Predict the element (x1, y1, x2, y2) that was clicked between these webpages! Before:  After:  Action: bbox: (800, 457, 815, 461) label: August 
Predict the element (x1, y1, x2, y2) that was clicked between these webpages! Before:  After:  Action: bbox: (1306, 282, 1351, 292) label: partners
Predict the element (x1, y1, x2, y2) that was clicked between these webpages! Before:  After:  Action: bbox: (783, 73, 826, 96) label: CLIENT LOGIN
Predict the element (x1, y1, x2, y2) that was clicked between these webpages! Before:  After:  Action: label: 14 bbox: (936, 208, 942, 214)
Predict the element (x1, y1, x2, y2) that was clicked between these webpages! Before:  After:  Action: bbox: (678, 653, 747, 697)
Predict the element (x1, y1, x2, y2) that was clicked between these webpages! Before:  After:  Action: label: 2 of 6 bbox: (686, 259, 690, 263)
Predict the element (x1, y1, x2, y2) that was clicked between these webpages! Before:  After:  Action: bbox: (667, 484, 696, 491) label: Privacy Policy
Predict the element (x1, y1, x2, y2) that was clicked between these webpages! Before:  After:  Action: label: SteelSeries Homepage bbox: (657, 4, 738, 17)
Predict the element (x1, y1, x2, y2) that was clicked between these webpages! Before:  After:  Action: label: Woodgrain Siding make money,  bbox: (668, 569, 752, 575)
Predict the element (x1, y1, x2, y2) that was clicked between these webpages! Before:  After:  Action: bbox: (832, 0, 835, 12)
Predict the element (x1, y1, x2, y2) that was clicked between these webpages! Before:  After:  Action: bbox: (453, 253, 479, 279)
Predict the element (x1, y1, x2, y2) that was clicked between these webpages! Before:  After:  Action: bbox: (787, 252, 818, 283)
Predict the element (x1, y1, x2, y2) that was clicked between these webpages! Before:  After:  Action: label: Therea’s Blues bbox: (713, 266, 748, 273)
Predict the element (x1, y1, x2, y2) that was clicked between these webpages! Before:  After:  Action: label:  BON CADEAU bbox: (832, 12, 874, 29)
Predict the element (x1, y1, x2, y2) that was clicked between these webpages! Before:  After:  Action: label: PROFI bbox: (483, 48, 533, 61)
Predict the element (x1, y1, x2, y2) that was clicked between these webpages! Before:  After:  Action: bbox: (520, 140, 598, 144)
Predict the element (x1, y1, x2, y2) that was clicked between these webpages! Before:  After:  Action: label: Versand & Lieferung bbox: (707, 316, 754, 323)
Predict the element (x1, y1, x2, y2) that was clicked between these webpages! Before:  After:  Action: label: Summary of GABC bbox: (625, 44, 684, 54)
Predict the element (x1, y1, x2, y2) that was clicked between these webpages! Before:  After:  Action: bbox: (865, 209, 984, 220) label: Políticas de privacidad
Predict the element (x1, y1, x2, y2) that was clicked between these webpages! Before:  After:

────────────────────────────────────────

— TASK DETAILS —
Rewrite every record above as a numbered list, one record per item, leaving out any blank lines.

— WRITTEN ANSWER —
1. Predict the element (x1, y1, x2, y2) that was clicked between these webpages! Before:  After:  Action: bbox: (800, 457, 815, 461) label: August 
2. Predict the element (x1, y1, x2, y2) that was clicked between these webpages! Before:  After:  Action: bbox: (1306, 282, 1351, 292) label: partners
3. Predict the element (x1, y1, x2, y2) that was clicked between these webpages! Before:  After:  Action: bbox: (783, 73, 826, 96) label: CLIENT LOGIN
4. Predict the element (x1, y1, x2, y2) that was clicked between these webpages! Before:  After:  Action: label: 14 bbox: (936, 208, 942, 214)
5. Predict the element (x1, y1, x2, y2) that was clicked between these webpages! Before:  After:  Action: bbox: (678, 653, 747, 697)
6. Predict the element (x1, y1, x2, y2) that was clicked between these webpages! Before:  After:  Action: label: 2 of 6 bbox: (686, 259, 690, 263)
7. Predict the element (x1, y1, x2, y2) that was clicked between these webpages! Before:  After:  Action: bbox: (667, 484, 696, 491) label: Privacy Policy
8. Predict the element (x1, y1, x2, y2) that was clicked between these webpages! Before:  After:  Action: label: SteelSeries Homepage bbox: (657, 4, 738, 17)
9. Predict the element (x1, y1, x2, y2) that was clicked between these webpages! Before:  After:  Action: label: Woodgrain Siding make money,  bbox: (668, 569, 752, 575)
10. Predict the element (x1, y1, x2, y2) that was clicked between these webpages! Before:  After:  Action: bbox: (832, 0, 835, 12)
11. Predict the element (x1, y1, x2, y2) that was clicked between these webpages! Before:  After:  Action: bbox: (453, 253, 479, 279)
12. Predict the element (x1, y1, x2, y2) that was clicked between these webpages! Before:  After:  Action: bbox: (787, 252, 818, 283)
13. Predict the element (x1, y1, x2, y2) that was clicked between these webpages! Before:  After:  Action: label: Therea’s Blues bbox: (713, 266, 748, 273)
14. Predict the element (x1, y1, x2, y2) that was clicked between these webpages! Before:  After:  Action: label:  BON CADEAU bbox: (832, 12, 874, 29)
15. Predict the element (x1, y1, x2, y2) that was clicked between these webpages! Before:  After:  Action: label: PROFI bbox: (483, 48, 533, 61)
16. Predict the element (x1, y1, x2, y2) that was clicked between these webpages! Before:  After:  Action: bbox: (520, 140, 598, 144)
17. Predict the element (x1, y1, x2, y2) that was clicked between these webpages! Before:  After:  Action: label: Versand & Lieferung bbox: (707, 316, 754, 323)
18. Predict the element (x1, y1, x2, y2) that was clicked between these webpages! Before:  After:  Action: label: Summary of GABC bbox: (625, 44, 684, 54)
19. Predict the element (x1, y1, x2, y2) that was clicked between these webpages! Before:  After:  Action: bbox: (865, 209, 984, 220) label: Políticas de privacidad
20. Predict the element (x1, y1, x2, y2) that was clicked between these webpages! Before:  After:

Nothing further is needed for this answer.